コーヒー豆には弱点・劣化を進める主な原因が4つある。見落としがちなポイントもあるため、自身の保存方法と照らし合わせてみてほしい。コーヒー豆の弱点・劣化を進めるポイントは以下のとおりだ。

・太陽光
・湿気
・温度
・空気(酸素)

コーヒー豆も食べ物と同じように、高温多湿な環境に弱いため注意が必要だ。また、キャニスターやジップロックに保存していたとしても、熱を持つ電子機器類のそば、または空気に触れやすい場所に置いておくと劣化しやすくなる。

コーヒー豆の美味しさを保つためには、上記4つのポイントからできるだけ遠ざけることが大切だ。

■長期間保存する場合は冷凍庫がおすすめ

購入したコーヒー豆を1ヶ月以上保存するのであれば、冷凍庫が一番おすすめだ。冷凍庫であれば鮮度が落ちにくく、美味しさを保つことができる。

また、密閉・密封できる道具を使うことで酸化を抑えられるため、保存に関する余計な心配はなくなるだろう。

また、冷凍焼けや冷凍庫内の匂いが移ることもほとんどない。そのため、長期間コーヒー豆を保存するのであれば、冷凍庫に入れておくことをおすすめする。ただし、冷凍庫に入れても鮮度は徐々に落ちていくため、3ヶ月以内には使い切るようにしよう。

■2週間〜1ヶ月の保存であれば冷蔵庫もおすすめ

コーヒー豆が2週間〜1ヶ月ほど残るようであれば、冷蔵庫での保存もおすすめだ。冷蔵保存でもコーヒー豆の風味の低下を抑えることができ、新鮮な状態を保つことができる。

ただし、ポリエステル素材の袋は封を閉じていても空気を通すことがあるため、冷蔵庫内の匂いが入り込む可能性がある。

コーヒー豆にどれだけの影響があるのかは定かではないが、冷蔵庫内の匂いが気になる方は冷凍庫で保存し、必要なときに使うようにしよう。

■冷凍・冷蔵保存で気をつけるべきポイント

コーヒー豆を長期保存する場合は、冷凍・冷蔵保存がおすすめと説明したのだが、共通した気をつけるべきポイントがある。

それは「水分」だ。コーヒー豆は粉の状態でなくとも抽出が始まってしまう。一度水分に触れたコーヒー豆は、その後使い道がなくなってしまうため捨てなければならない。

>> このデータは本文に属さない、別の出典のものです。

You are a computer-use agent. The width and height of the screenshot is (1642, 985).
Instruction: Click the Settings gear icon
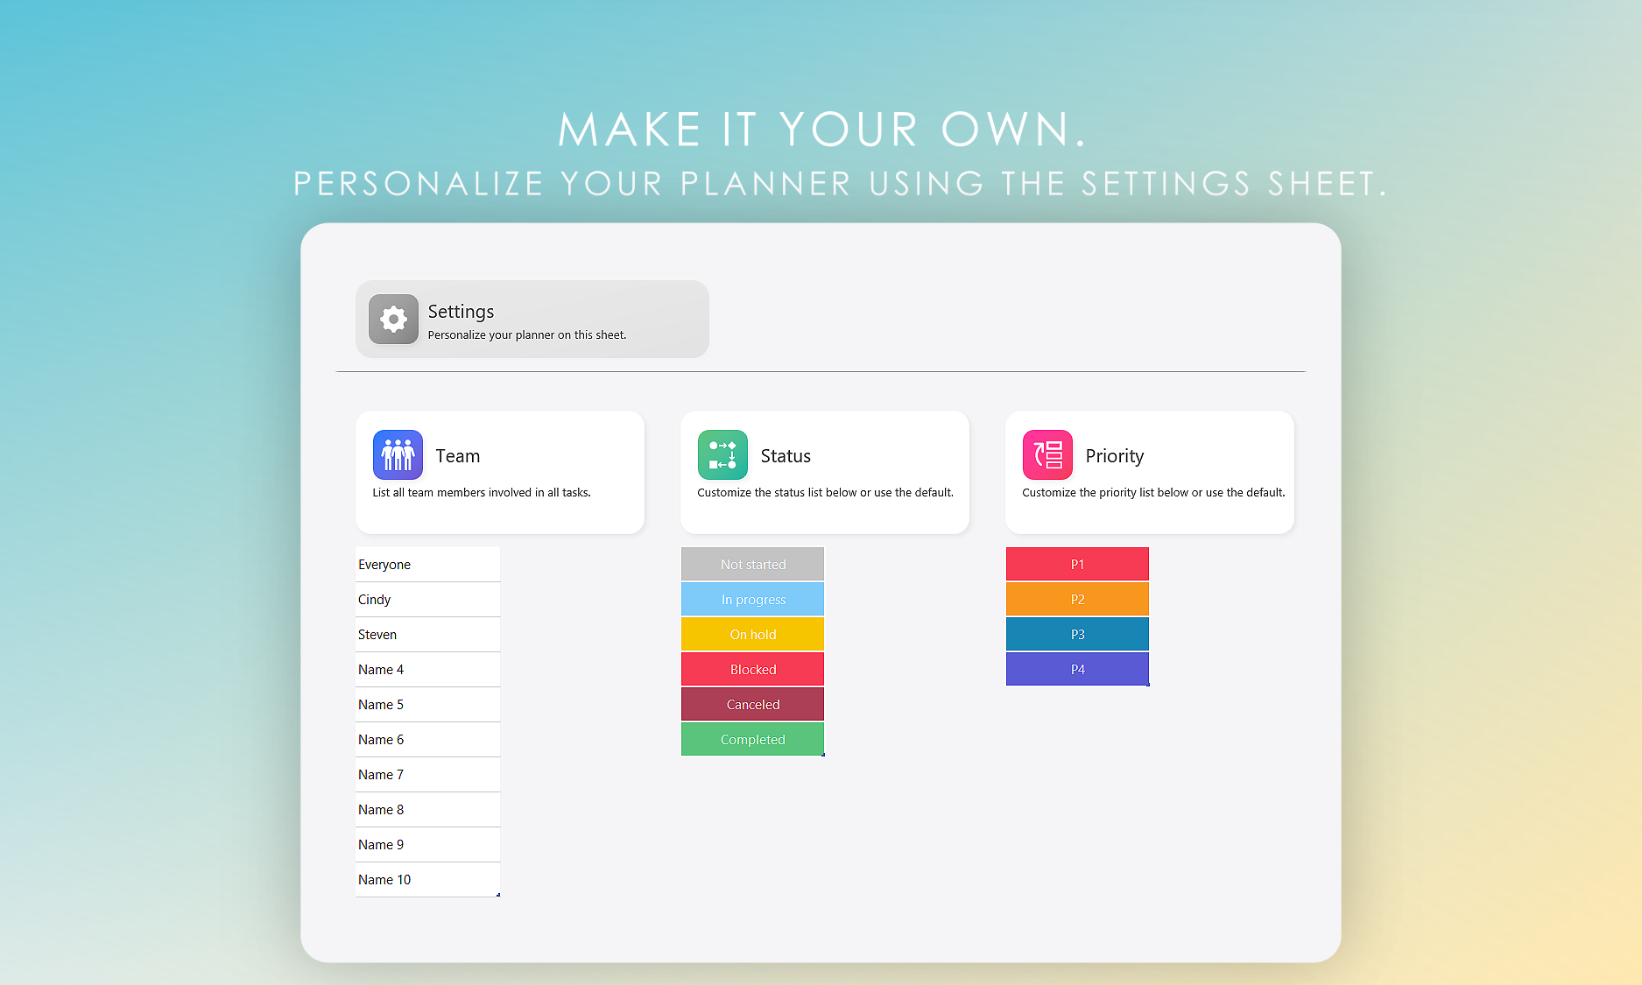[393, 320]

「豆の状態でも抽出が始まるのか」と、疑問に思う方もいるかもしれないが、最近では「ミルクブリュー」という抽出方法がある。コーヒー豆を牛乳に数時間漬け込んで香り付ける抽出方法であり、粉でなくてもコーヒーは作れてしまうのだ。

そのことから、冷凍・冷蔵保存する場合は、水分が多い食材や結露しやすい飲料水のそばには置かないようにしよう。

■少ない量はバルブ付きの袋・キャニスターで保存可能

豆袋にガス抜き用のバルブが付いていたり、密封できるキャニスターが販売されていたりする。インテリアの一部として、好みの保存容器に入れてコーヒー豆を置いておくのもおすすめだ。

ただし、バルブ付きの袋やキャニスターは冷凍・冷蔵保存と比べ、劣化するスピードが早いため長期保存に向いていない。インテリアとしてコーヒー豆を見えるように置いておくのも良いのだが、冷凍・冷蔵保存をしない場合はできるだけ早めに使い切ろう。

■まとめ

コーヒー豆の鮮度を維持するためには、保存方法をしっかり守ることが大切だ。コーヒー豆を保存する場所として冷凍・冷蔵庫は適した環境といえるが、気をつけるべきポイントもあるため注意が必要だ。

また、2週間以内にコーヒー豆を使い切るのであれば、高温多湿な場所を避け、太陽光や空気に触れない環境でも良いだろう。家族や友人、恋人にも美味しいコーヒーをいつでも飲んでもらえるよう、コーヒー豆は大切に保存しておこう。